Janine Puget also takes up these concepts by talking about how the undifferentiated dimension of the mind needs to deposit contents in persons or structures that are sources of security and stability, but this level in turn becomes a depository for other individuals. A reciprocal deposit is thus defined between depositors and depositaries.
In addition to these Argentinean authors, we must remember the extraordinary work of Jorge Garcia Badaracco on schizophrenic families and multi-family therapeutic communities. His conception of the maddening object (‘l’objeto enoloquecedor’) as a pathological alien object that infests the patient’s mind and parasites him from within was a precursor of many later studies.

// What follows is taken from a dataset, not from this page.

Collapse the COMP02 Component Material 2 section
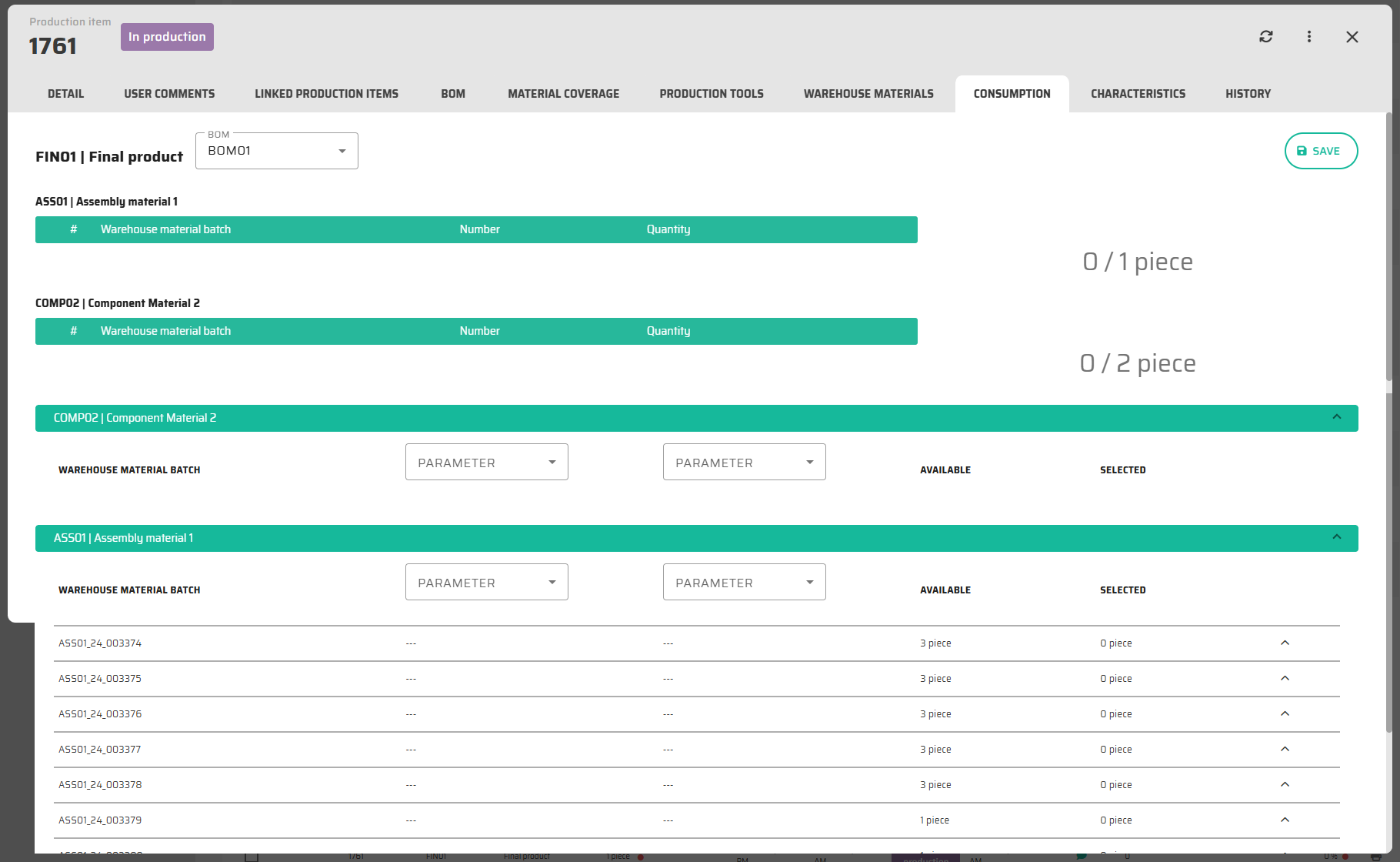 [1336, 417]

According to Badaracco, in psychotic pathologies the parents, with their anticipated expectations, trap the child’s development in contradictory roles and force him or her into conflicting identifications. The future child patient will identify on the one hand with a pathological aspect of one of the parents and on the other hand structure false aspects of himself or herself, thus blocking his or her development. These identifications may be multiple and thus one dominant identification will keep another separate. Psychosis thus lies at the centre of a complex
family functioning and to solve it, it will be necessary to work with the whole family. In this extremely creative and complex panorama, I cannot forget the work of Roberto and Anna Losso who, in the Couple and Family Department of the Argentinean Psychoanalytic Association, develop work on psychoanalytic couple psychodrama and elaborate an interesting theory on myth and mythical transference. I must also mention the thorough and capable work of Ezequiel Jaroslawsky who founded and directs the journal Psychoanalisis y intersubjectividad ruffiotTo him we owe a great deepening of the thought of Renè Kaes, She has developed work on the scientific validation of psychoanalysis of couples with empirically objectifiable indicators of discrimination and indiscrimination according to the Ruffiot/Kaës model. Also Irma Morosini’s clinical work in understanding family histories through psychoanalytic psychodrama working behind the scene and in the expressive workshop (collage, puppets) objectifying the shared construction of one’s own affective family history. We also recall Eduardo Grinspon with his concept of the ‘clinical trap’ in borderline narcissistic problems and its implications as an analyst. Rodolfo Moguillansky made important contributions to family psychoanalysis on the emotional life of the family, the difference between bonding and affective relationship, love in the couple, etc.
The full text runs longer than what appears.